:: Instructions to follow ::
Return each line exactly as written. Begin with the first line of the entries and end with the line that has "Given: Select Pe 2 perioade frequency option".

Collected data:
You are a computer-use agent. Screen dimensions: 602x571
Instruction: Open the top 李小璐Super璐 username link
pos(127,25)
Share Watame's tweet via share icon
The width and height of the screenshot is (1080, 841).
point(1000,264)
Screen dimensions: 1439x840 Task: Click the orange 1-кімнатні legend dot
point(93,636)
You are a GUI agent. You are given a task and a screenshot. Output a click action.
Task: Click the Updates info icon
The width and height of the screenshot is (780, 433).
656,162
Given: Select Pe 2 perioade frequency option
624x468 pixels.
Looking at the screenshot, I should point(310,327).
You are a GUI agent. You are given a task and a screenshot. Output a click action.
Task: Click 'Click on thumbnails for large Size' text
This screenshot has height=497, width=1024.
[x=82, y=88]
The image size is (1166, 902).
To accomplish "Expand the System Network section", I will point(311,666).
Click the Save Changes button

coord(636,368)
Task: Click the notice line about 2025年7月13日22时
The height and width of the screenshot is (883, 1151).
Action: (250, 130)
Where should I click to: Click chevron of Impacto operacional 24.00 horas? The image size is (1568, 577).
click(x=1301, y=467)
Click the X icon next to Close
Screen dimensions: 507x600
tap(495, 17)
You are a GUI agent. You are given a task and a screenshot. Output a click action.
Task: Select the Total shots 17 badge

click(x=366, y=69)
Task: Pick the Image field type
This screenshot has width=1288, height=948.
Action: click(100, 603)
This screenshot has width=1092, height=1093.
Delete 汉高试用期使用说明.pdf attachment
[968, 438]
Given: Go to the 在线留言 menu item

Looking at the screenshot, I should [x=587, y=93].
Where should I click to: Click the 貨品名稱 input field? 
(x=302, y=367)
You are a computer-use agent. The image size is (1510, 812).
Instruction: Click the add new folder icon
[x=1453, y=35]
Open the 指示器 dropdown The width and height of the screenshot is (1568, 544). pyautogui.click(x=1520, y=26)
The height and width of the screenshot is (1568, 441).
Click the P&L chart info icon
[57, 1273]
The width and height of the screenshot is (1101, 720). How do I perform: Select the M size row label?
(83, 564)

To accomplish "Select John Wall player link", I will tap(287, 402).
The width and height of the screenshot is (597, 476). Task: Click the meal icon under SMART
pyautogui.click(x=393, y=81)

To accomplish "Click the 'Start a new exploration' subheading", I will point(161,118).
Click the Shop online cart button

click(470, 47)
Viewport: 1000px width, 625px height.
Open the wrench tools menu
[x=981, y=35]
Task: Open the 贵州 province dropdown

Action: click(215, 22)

:: Answer to this problem ::
You are a computer-use agent. Screen dimensions: 602x571
Instruction: Open the top 李小璐Super璐 username link
pos(127,25)
Share Watame's tweet via share icon
The width and height of the screenshot is (1080, 841).
point(1000,264)
Screen dimensions: 1439x840 Task: Click the orange 1-кімнатні legend dot
point(93,636)
You are a GUI agent. You are given a task and a screenshot. Output a click action.
Task: Click the Updates info icon
The width and height of the screenshot is (780, 433).
656,162
Given: Select Pe 2 perioade frequency option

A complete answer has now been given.